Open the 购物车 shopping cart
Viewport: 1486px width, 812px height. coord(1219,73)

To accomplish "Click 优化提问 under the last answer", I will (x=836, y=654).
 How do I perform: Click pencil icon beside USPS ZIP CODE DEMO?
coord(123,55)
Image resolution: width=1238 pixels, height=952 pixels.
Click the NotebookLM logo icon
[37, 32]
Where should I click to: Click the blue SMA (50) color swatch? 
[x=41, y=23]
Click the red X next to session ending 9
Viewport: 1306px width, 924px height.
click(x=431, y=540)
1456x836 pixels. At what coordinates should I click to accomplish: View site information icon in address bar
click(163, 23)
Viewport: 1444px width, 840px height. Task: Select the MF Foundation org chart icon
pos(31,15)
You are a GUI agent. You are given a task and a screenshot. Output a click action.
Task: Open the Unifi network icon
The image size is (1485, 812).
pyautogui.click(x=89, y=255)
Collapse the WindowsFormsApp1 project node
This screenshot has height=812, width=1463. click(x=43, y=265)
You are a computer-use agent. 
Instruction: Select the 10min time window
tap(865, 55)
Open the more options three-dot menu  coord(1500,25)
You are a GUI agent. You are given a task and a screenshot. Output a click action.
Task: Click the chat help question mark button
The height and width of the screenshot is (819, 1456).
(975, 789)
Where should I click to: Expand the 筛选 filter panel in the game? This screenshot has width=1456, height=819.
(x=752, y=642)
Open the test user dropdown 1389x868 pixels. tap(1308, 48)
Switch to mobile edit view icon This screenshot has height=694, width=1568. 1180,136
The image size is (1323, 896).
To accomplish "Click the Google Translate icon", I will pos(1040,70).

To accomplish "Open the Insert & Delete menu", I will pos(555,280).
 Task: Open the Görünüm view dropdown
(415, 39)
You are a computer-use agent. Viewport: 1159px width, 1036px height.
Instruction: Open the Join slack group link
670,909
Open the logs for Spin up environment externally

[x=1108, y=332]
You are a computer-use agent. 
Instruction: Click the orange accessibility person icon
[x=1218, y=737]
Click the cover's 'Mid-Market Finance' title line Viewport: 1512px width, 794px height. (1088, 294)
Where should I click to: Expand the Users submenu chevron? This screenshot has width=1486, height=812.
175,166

[Task to carry out] Pull every line with "will" from the records.

[Result of the task]
To accomplish "Click 优化提问 under the last answer", I will (x=836, y=654).
To accomplish "Click the Google Translate icon", I will pos(1040,70).
To accomplish "Open the Insert & Delete menu", I will pos(555,280).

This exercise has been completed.